There is a garden scene which is justly famous whose beauty may only have been the consequence of the rest of the film being so cooped up in what must have been a stifling house. (2) Charu, as she is called by her husband, sits on a swing in the garden and Ray indulges in an exquisite shot with the camera rocking to and fro with her.(3) When she stops and studies the garden and the world beyond through opera glasses, she spies a woman and child on a distant balcony and is reminded of her childless marriage. The relationship, as always in Indian cinema, is left to be inferred. There is one tearful embrace between Charu and Amal, but it amounts to nothing. Everything is left to the actors' eyes and their gestures, which is handled surprisingly well by Ray.
The acting is excellent from the two male principle actors, Soumitra Chatterjee, who was Ray's alter-ego in fifteen of his films, as Amal and Shailen Mukherjee as Bhupati. Madhabi Mukherjee, however, is merely competent as Charulata, which is unfortunate but does not hurt the film overmuch. The ending is indelible: Bhupati, Charu's husband, has come back after discovering her feelings for his brother. When Charu opens the door, she holds out her hand and tells him to come in. But when he holds out his own hand, Ray freezes the shot. We then see the couple, frozen in a tentative gesture of reconciliation, from other angles - of Charulata beckoning to her husband to come in the door. It has a startling and somewhat terrifying aspect, of being suspended in a moment in time in which characters hang in indecision, that could have different outcomes if only the film were permitted to advance just a few more seconds further.

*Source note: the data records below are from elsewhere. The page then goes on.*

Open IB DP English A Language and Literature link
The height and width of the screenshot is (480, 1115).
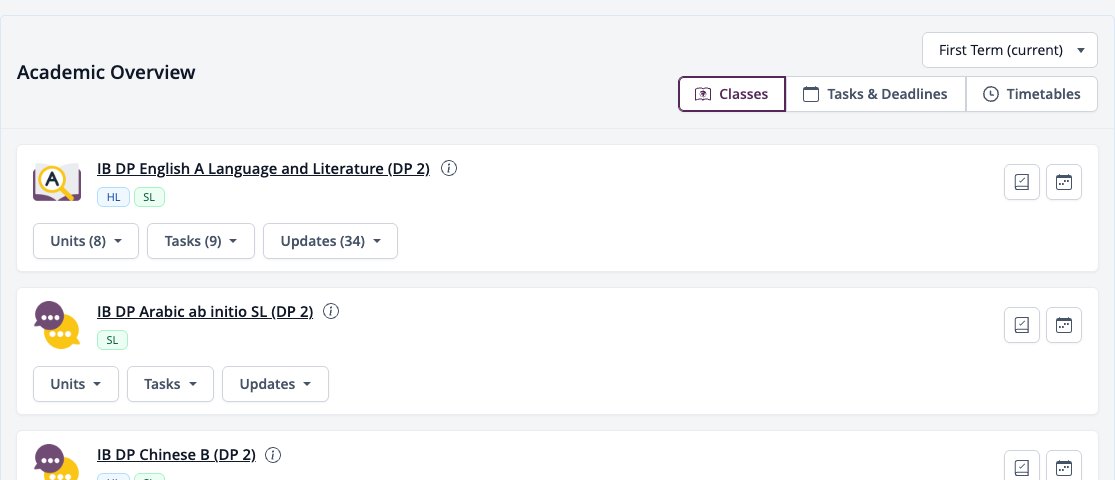click(263, 169)
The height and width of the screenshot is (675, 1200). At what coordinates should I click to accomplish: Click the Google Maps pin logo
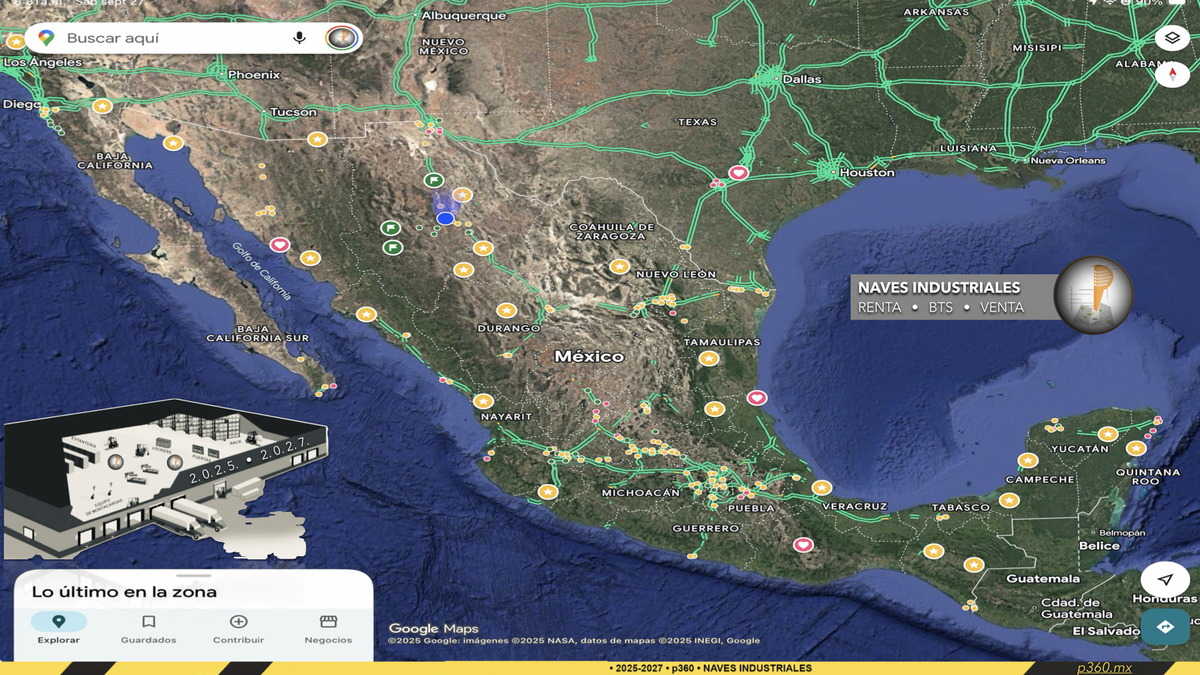(46, 38)
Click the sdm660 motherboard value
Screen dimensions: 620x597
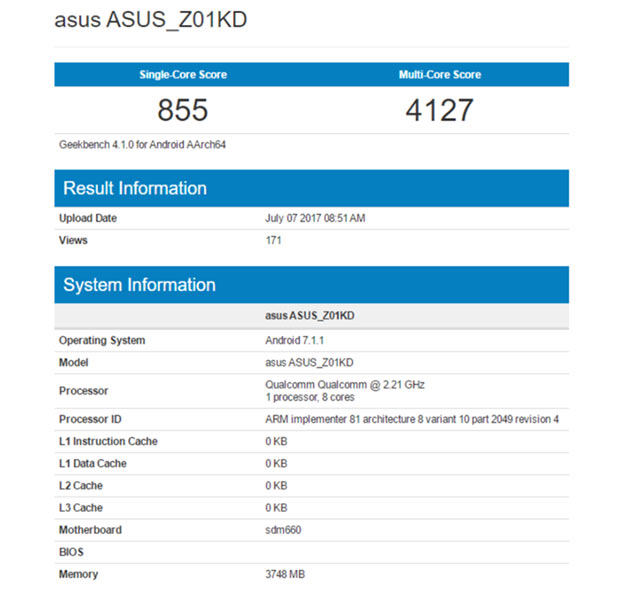pyautogui.click(x=283, y=530)
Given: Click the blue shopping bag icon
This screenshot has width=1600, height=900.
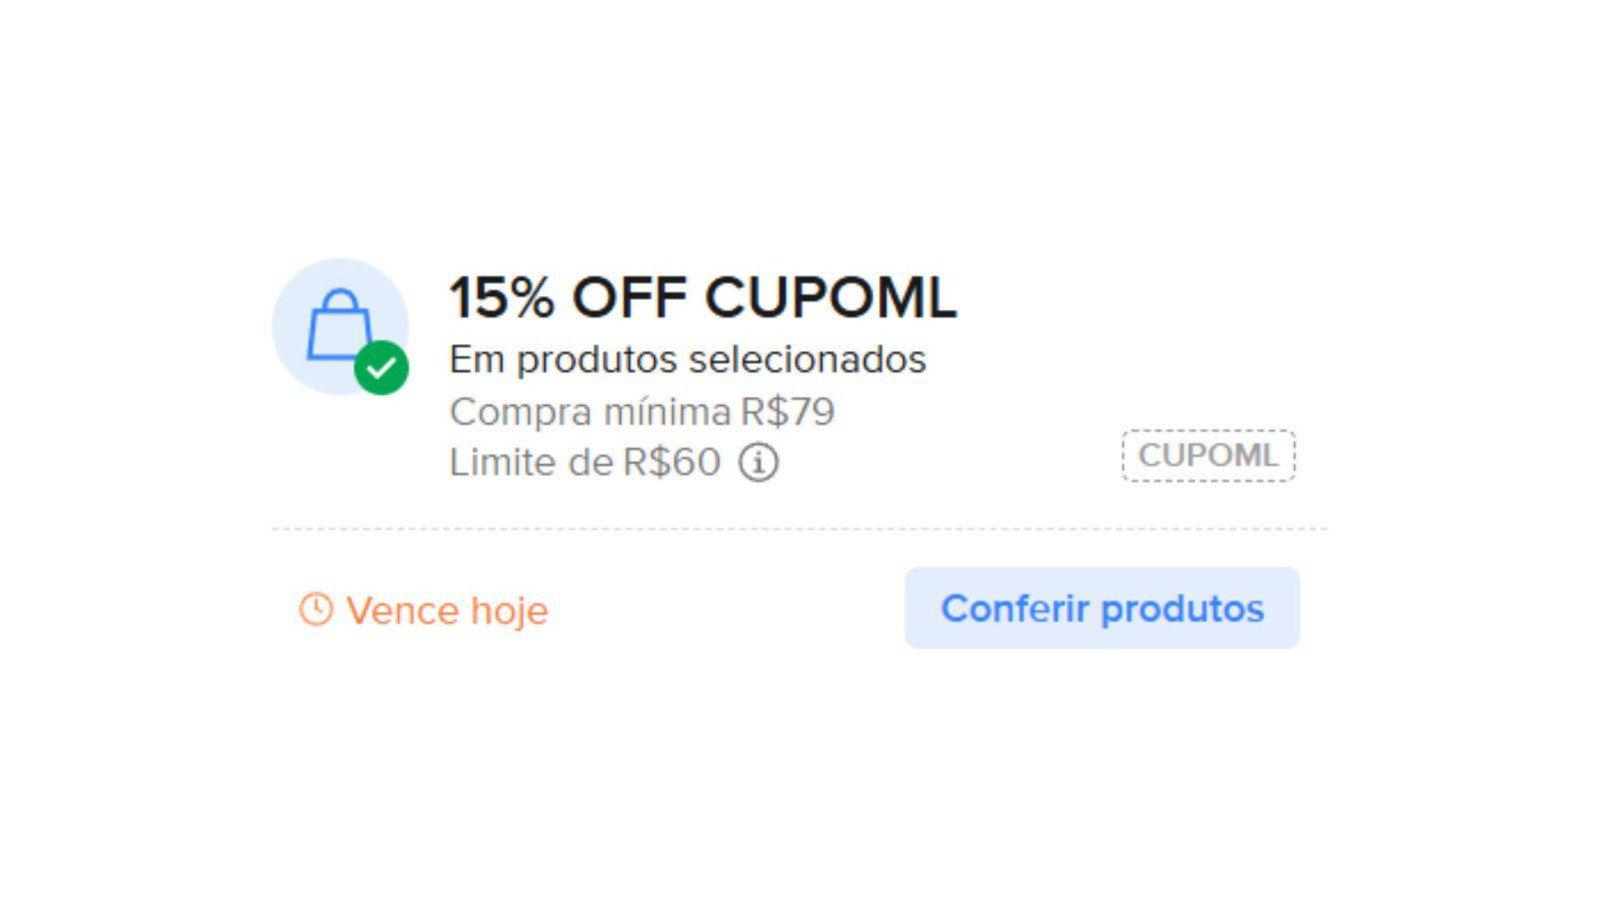Looking at the screenshot, I should [338, 322].
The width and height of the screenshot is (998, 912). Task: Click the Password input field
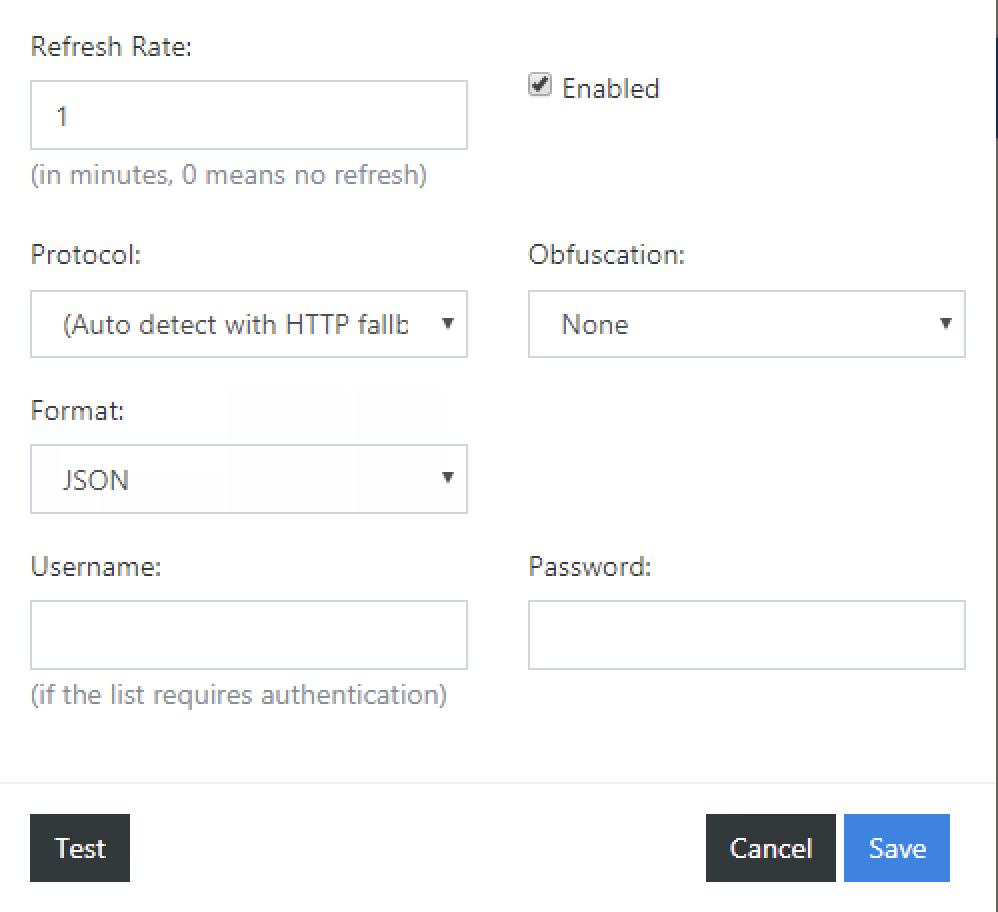746,635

But the film has, I think, dated drastically - not so much because it is in black-and-white or because of its technical shortcomings. What has dated Charulata is its very qualities as a work of art - its boldness and its confidence, not just in its own creative power, but in an audience, now long gone, that will fully and appreciatively comprehend it. I once compared it to listening to John Coltrane. Such filmmaking required a degree of fearlessness that is by now as dead as a doornail.
(1) The great Ravi Shankar often composed the music for Ray's films. Incidentally, Shankar is the father of Nora Jones. For Charulata, Ray himself composed an effective, understated score.
(2) I live in the Philippines, and I have visited Thailand - neither of which, I am assured, is as hot as India.
(3) Memorably, Jan Troell uses the same camera shot in The Emigrants (1971).